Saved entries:
···

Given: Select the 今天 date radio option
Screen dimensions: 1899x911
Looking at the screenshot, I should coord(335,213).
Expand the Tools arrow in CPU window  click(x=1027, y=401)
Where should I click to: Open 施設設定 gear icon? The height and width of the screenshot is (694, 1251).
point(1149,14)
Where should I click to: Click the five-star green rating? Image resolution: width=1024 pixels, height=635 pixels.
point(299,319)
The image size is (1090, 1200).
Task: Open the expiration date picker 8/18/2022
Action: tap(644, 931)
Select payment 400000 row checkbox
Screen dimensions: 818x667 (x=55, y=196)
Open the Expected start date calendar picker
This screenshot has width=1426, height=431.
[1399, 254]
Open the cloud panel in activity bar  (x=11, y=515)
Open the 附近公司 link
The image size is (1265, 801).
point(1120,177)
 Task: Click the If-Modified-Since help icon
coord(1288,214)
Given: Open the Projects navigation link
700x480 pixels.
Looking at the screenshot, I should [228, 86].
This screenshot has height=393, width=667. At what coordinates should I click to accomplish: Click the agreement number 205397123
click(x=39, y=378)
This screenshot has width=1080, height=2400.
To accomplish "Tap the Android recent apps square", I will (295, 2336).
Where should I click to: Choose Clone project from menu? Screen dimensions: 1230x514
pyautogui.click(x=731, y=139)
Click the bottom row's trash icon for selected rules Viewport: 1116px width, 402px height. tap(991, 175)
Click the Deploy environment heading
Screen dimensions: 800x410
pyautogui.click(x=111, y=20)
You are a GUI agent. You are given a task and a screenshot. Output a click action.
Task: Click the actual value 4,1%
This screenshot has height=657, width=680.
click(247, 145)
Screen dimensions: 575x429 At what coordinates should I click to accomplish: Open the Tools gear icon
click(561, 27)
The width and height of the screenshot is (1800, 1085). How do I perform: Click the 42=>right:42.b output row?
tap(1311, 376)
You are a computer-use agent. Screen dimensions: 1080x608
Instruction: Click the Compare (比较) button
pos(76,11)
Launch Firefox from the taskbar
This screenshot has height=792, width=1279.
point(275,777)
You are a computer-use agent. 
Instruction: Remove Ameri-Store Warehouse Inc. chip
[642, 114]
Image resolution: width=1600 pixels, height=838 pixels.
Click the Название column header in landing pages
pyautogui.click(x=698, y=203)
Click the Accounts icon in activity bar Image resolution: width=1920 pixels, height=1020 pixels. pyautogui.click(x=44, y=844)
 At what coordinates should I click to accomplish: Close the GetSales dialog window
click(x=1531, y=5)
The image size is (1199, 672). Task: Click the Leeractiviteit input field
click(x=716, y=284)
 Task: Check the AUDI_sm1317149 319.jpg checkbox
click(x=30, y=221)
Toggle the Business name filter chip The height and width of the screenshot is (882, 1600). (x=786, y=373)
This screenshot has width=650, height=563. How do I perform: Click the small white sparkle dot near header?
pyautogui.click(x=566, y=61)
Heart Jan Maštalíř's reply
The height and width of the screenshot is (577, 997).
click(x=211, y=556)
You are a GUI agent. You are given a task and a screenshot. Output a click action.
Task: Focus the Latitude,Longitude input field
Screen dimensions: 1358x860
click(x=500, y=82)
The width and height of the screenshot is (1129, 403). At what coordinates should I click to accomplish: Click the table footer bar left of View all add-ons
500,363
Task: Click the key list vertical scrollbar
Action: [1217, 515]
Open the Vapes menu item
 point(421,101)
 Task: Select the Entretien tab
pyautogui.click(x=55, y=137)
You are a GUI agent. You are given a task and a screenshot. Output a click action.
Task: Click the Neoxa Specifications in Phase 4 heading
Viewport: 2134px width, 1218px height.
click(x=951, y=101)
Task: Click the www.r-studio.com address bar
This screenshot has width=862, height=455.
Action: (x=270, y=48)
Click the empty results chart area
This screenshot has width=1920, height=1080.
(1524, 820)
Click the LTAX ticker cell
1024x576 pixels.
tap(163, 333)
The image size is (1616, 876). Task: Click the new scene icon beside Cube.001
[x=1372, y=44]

···

→ **EXERCISE DESCRIPTION**
Report back every line of the entries in which "heading" occurs.

→ **EXERCISE RESPONSE**
Click the Deploy environment heading
Task: Click the Neoxa Specifications in Phase 4 heading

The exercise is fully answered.